What the task requires: Copy the lines starting at the one containing "How do I perform: Select 休闲 game type?" and ending at the one containing "Action: click(x=116, y=69)", with both of those lines included, and reproduce them with no changes.

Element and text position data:
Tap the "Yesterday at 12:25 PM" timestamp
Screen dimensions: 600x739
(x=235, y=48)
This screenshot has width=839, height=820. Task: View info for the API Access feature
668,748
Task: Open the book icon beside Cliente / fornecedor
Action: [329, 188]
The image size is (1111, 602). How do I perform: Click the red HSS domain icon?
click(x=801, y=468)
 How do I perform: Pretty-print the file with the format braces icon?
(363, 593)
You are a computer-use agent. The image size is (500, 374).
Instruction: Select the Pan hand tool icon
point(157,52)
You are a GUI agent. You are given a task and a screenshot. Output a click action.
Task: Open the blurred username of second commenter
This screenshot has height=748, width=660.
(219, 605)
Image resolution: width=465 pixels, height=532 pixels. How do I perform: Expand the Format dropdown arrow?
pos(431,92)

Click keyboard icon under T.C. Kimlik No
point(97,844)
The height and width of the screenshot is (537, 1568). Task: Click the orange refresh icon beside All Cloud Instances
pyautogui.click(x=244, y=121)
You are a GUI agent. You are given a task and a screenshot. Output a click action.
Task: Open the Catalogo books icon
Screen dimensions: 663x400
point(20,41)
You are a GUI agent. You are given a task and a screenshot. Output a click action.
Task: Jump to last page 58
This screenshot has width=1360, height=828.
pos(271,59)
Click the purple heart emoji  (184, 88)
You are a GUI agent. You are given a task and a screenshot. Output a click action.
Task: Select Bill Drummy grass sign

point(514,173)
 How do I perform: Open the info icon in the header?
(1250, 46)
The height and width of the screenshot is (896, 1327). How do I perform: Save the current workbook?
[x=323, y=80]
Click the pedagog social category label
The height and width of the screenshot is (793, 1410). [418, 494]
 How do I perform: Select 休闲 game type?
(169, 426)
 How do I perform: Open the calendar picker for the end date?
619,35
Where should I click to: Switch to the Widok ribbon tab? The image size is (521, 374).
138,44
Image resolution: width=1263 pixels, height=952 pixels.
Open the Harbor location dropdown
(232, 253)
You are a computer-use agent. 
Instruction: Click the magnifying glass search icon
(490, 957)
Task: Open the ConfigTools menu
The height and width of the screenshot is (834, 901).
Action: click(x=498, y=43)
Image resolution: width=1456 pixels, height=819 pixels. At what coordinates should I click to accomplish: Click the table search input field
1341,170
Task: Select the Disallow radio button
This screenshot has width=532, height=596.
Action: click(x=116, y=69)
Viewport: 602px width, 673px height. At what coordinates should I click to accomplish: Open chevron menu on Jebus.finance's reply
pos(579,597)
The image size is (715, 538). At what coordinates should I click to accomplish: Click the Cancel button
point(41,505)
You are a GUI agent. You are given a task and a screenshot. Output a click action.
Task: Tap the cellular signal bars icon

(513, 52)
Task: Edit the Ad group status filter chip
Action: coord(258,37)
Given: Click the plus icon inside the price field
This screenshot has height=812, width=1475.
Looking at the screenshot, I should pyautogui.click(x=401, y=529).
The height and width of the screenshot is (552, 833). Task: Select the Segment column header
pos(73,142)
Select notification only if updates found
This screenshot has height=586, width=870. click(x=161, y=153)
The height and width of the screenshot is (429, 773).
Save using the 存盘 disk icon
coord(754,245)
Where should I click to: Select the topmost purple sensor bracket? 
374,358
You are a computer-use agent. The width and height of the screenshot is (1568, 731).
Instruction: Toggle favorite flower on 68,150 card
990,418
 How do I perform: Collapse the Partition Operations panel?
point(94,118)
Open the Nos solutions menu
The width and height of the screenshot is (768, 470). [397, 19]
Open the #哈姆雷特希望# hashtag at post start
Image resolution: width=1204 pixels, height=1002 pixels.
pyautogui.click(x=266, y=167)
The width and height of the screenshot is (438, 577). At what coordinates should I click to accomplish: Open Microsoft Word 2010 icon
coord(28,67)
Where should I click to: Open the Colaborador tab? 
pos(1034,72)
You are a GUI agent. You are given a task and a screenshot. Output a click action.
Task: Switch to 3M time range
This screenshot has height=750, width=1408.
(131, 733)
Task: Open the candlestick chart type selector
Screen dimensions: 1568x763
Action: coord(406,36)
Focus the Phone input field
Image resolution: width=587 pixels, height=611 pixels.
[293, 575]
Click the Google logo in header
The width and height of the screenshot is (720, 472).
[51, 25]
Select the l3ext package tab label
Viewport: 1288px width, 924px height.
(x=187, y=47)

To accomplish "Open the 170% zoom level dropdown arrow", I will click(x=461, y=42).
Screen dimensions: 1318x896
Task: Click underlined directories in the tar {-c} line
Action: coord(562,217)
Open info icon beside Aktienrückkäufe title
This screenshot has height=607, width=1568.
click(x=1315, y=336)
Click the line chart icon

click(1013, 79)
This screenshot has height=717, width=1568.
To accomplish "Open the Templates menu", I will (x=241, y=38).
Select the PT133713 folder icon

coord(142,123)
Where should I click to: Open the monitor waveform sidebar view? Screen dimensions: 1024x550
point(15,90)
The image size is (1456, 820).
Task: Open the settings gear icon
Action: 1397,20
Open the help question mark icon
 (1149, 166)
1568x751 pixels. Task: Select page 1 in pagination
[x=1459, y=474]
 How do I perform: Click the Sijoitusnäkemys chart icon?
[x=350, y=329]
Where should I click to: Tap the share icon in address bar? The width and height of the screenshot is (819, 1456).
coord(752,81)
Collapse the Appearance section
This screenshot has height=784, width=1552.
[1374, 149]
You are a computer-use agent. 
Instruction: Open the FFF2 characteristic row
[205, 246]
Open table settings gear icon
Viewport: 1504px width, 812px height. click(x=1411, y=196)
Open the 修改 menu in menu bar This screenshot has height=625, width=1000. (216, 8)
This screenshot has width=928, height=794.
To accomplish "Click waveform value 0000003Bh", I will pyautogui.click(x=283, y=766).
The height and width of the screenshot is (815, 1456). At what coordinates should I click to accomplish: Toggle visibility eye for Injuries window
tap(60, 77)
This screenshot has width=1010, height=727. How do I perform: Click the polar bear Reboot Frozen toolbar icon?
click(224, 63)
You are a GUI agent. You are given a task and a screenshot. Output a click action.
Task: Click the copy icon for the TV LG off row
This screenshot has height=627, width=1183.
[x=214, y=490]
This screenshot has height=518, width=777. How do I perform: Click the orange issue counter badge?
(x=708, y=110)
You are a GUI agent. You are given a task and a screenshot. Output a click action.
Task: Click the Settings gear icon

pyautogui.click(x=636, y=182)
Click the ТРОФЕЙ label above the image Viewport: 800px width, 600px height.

Completed task:
 How do I perform: Select 休闲 game type?
(169, 426)
 How do I perform: Open the calendar picker for the end date?
619,35
Where should I click to: Switch to the Widok ribbon tab? The image size is (521, 374).
138,44
Image resolution: width=1263 pixels, height=952 pixels.
Open the Harbor location dropdown
(232, 253)
You are a computer-use agent. 
Instruction: Click the magnifying glass search icon
(490, 957)
Task: Open the ConfigTools menu
The height and width of the screenshot is (834, 901).
Action: click(x=498, y=43)
Image resolution: width=1456 pixels, height=819 pixels. At what coordinates should I click to accomplish: Click the table search input field
1341,170
Task: Select the Disallow radio button
This screenshot has width=532, height=596.
Action: click(x=116, y=69)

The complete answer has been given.